(Target position records)
=====
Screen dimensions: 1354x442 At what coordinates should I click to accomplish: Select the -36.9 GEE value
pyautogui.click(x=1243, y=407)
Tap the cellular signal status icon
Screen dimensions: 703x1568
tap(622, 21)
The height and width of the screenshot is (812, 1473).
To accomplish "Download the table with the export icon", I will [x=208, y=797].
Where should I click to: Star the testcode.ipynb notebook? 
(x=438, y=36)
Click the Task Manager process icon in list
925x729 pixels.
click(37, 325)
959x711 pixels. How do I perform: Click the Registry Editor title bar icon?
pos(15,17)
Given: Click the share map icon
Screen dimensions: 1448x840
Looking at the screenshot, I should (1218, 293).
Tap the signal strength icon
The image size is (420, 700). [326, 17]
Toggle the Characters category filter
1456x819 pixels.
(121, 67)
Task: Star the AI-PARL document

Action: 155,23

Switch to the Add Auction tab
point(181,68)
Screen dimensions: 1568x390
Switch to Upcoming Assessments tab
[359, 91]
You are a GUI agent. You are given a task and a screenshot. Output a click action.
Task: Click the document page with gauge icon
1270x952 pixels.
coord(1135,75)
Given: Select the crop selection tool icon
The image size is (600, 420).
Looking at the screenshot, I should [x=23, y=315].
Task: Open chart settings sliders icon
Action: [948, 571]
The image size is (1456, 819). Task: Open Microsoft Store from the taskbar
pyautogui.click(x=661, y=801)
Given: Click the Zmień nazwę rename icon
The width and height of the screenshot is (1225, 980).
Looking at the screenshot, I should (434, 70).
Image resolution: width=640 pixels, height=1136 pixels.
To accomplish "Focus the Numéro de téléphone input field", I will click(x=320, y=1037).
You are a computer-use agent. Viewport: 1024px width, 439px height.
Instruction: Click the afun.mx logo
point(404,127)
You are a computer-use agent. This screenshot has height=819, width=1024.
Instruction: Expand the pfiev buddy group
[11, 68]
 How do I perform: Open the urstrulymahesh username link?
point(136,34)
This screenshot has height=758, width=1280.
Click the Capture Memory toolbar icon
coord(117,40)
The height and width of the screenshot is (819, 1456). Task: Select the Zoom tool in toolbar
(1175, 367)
=====
Problem statement => Quote the lines above word for word, all of them from start to finish.

Exercise output =>
Screen dimensions: 1354x442 At what coordinates should I click to accomplish: Select the -36.9 GEE value
pyautogui.click(x=1243, y=407)
Tap the cellular signal status icon
Screen dimensions: 703x1568
tap(622, 21)
The height and width of the screenshot is (812, 1473).
To accomplish "Download the table with the export icon", I will [x=208, y=797].
Where should I click to: Star the testcode.ipynb notebook? 
(x=438, y=36)
Click the Task Manager process icon in list
925x729 pixels.
click(37, 325)
959x711 pixels. How do I perform: Click the Registry Editor title bar icon?
pos(15,17)
Given: Click the share map icon
Screen dimensions: 1448x840
Looking at the screenshot, I should (1218, 293).
Tap the signal strength icon
The image size is (420, 700). [326, 17]
Toggle the Characters category filter
1456x819 pixels.
(121, 67)
Task: Star the AI-PARL document

Action: 155,23

Switch to the Add Auction tab
point(181,68)
Screen dimensions: 1568x390
Switch to Upcoming Assessments tab
[359, 91]
You are a GUI agent. You are given a task and a screenshot. Output a click action.
Task: Click the document page with gauge icon
1270x952 pixels.
coord(1135,75)
Given: Select the crop selection tool icon
The image size is (600, 420).
Looking at the screenshot, I should [x=23, y=315].
Task: Open chart settings sliders icon
Action: [948, 571]
The image size is (1456, 819). Task: Open Microsoft Store from the taskbar
pyautogui.click(x=661, y=801)
Given: Click the Zmień nazwę rename icon
The width and height of the screenshot is (1225, 980).
Looking at the screenshot, I should (434, 70).
Image resolution: width=640 pixels, height=1136 pixels.
To accomplish "Focus the Numéro de téléphone input field", I will click(x=320, y=1037).
You are a computer-use agent. Viewport: 1024px width, 439px height.
Instruction: Click the afun.mx logo
point(404,127)
You are a computer-use agent. This screenshot has height=819, width=1024.
Instruction: Expand the pfiev buddy group
[11, 68]
 How do I perform: Open the urstrulymahesh username link?
point(136,34)
This screenshot has height=758, width=1280.
Click the Capture Memory toolbar icon
coord(117,40)
The height and width of the screenshot is (819, 1456). Task: Select the Zoom tool in toolbar
(1175, 367)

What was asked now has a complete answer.